After releasing STPSat 3, the Minotaur rocket's upper stage maneuvered a safe distance away from the spacecraft before beginning the sequence to jettison 28 CubeSats that rode inside "wafers" during launch.

The CubeSats included the first satellite ever built by high school students, a 2.2-pound device that features an amateur radio transmitter and a "Text Speak" module designed to convert text messages into an analog voice signal, according to the TJ3Sat satellite's website.

TJ3Sat was assembled by more than 50 students over seven years at the Thomas Jefferson High School for Science and Technology in Alexandria, Va.

Other CubeSats on the mission included a smartphone-based demo satellite for NASA, a tactical military communications satellite, a miniature space debris tracker, and a slew of tiny spacecraft testing cameras and miniaturized components.

Check out a complete listing of the spacecraft launched Tuesday by the Minotaur 1 rocket.

Artist's concept of TJ3Sat in orbit. Credit: Orbital Sciences Corp.
"Payloads were selected on a number of criteria," Welsh said in a conference call with reporters before the launch. "However, the main objective was to find payloads with military utility and/or relevancy."

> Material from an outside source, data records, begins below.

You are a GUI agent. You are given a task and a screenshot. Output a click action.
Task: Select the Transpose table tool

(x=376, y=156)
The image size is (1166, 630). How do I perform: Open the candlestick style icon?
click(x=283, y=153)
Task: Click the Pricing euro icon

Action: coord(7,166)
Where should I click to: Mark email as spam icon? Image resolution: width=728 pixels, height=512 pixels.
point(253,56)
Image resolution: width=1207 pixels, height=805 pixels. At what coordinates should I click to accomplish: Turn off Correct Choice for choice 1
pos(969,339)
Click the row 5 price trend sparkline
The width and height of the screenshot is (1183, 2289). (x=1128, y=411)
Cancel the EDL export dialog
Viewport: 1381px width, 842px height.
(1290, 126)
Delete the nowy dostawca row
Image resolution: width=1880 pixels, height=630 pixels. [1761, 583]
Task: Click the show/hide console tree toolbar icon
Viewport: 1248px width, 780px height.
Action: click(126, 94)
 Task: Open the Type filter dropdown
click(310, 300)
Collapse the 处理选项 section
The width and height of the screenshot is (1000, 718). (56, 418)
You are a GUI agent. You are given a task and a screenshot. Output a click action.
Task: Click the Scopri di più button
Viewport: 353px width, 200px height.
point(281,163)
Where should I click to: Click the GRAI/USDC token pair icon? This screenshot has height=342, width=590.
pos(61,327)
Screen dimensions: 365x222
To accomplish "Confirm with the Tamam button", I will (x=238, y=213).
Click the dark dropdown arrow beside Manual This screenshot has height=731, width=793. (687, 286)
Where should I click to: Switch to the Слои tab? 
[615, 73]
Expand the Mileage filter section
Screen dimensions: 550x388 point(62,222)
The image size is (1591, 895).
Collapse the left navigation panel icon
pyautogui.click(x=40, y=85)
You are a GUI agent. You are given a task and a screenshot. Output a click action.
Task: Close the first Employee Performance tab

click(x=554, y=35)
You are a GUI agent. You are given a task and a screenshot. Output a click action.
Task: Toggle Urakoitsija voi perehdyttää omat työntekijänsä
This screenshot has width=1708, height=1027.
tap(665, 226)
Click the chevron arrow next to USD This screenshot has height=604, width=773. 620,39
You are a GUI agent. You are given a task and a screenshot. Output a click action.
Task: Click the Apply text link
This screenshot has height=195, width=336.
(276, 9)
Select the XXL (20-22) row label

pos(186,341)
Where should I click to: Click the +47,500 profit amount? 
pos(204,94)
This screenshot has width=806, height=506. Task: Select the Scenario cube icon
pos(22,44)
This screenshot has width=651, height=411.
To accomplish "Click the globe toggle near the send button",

The deployment of the CubeSats occurred when the rocket was out of range of communications antennas on the ground, so the health of the satellites could not be verified late Tuesday. The operators of each satellite expected to receive their first signals some time Wednesday when they soar over ground stations.

Johns Hopkins University issued a statement Tuesday night confirming two of its shoebox-sized CubeSats launched on the Minotaur radioed mission controllers, indicating the separation of the CubeSats was initiated as planned.